May Newsletter: Shade Gardening, Citrus, Vegetables & Herbs

Shade Gardening

If you have a lot of trees in your garden and want to add some interest or color to the shade here are some great options: Camellia japonica (blooms Dec-March), Camellia Sasanqua (blooms October to Dec); Gardenias (bloom early spring to mid-summer); Hydrangeas – newer varieties like Nikko Blue or Endless Summer bloom on new growth so can bloom all summer long; Variegated Ginger and Stromanthe Triostar for colorful foliage along with Copperleaf plants that also have interesting color and foliage.

Camellia Japonica

For ferns your choices are Coontie Fern (actually a Cycad), holly ferns, kangaroo paw fern, foxtail ferns and cast iron plants which are not ferns but will provide pretty greenery.

For groundcovers try using Asiatic jasmine which comes in a variety of colors as well as oyster plants, ajuga or mondo grass or dwarf mondo grass.

Beware of potential invasive plants though such as sword ferns or pathos. These plants do well in containers and could become a serious problem if planted in the ground.

Citrus & Fruit

Citrus and Fruit can be planted now. Plant citrus or fruit trees in the warmest, sunniest part of your yard. At least 6 hours of sun per day is needed for good fruit production. Fruit is fairly easy to care for- a sunny location with about 6-8 feet of space, fertilize regularly (3-4 times per year) and provide regular watering. Leaf miners can plague new young citrus trees however the good news is it will NOT harm your fruit or tree as it is mostly cosmetic. Gray squiggly lines on new leaves are the telling feature. Aphids can also be a problem for citrus- they make leaves curl and leave behind black sooty mold. If you have any of these problems or are unsure- drop by the Garden Center with a sample and we will be happy to help.


If you are the owner of a new fruit tree, you probably will have small fruit appearing on your tree now. The first year or two it is best to remove most of the fruit from the tree to allow the tree to develop and grow strong. If you have a mature tree, monitor the amount of fruit that develops. Large quantities of fruit can take nutrition away from the tree as well as cause possible damage with breakage as the fruit grows and develops. It is easier to take little pea size fruit from trees then when they are larger and developing. This applies to any type of fruit tree- thinning will allow you not only have a healthier tree but healthier and tastier fruit. You will enjoy 20 delicious pieces of fruit instead of 30 little bullet sized fruit! This is also the time of the season that your citrus tree may shed some of the pea sized fruit it has produced. This is normal as the tree will shed what it cannot support.

In May, blueberries should be checked for ripeness, by the end of the month. Peaches, nectarines and plums begin ripening by the end of the month as well.
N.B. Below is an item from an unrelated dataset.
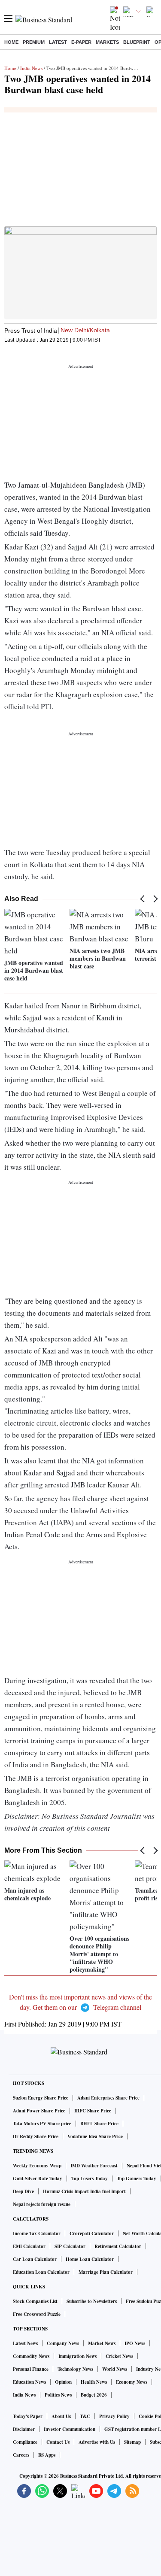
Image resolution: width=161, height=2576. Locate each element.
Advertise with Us (97, 2442)
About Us (61, 2416)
If no rain, water your fruit trees every 10 days or so by hand to prevent fruit splitting.

Vegetables and Herbs

Tomatoes (heat tolerant and cherry), peppers, peas, sweet potato and eggplant can be planted now. Insects are at their peak so keep a watchful eye for worms and other insects. Fertilization is a must and the Garden Tone organic for vegetables is a great product.


If you have or are using an Earth Box, they come with a planting kit (or a replant kit can be purchased) that contains all the fertilizer that is needed. Herbs to grow now are basil, oregano, rosemary, sage, parsley, chives and thyme. Rosemary is a wonderful herb as well as a landscape plant. It is easy to grow, fragrant, cold hardy and deer resistant. The upright rosemary can grow into a beautiful 2’-3’ bush that makes a great full sun landscape shrub. There is also a creeping rosemary that makes a lovely groundcover.

Herbs don’t like the heavy summer rains, so it is best to keep them in pots somewhere you can get them out of the downpour when it happens.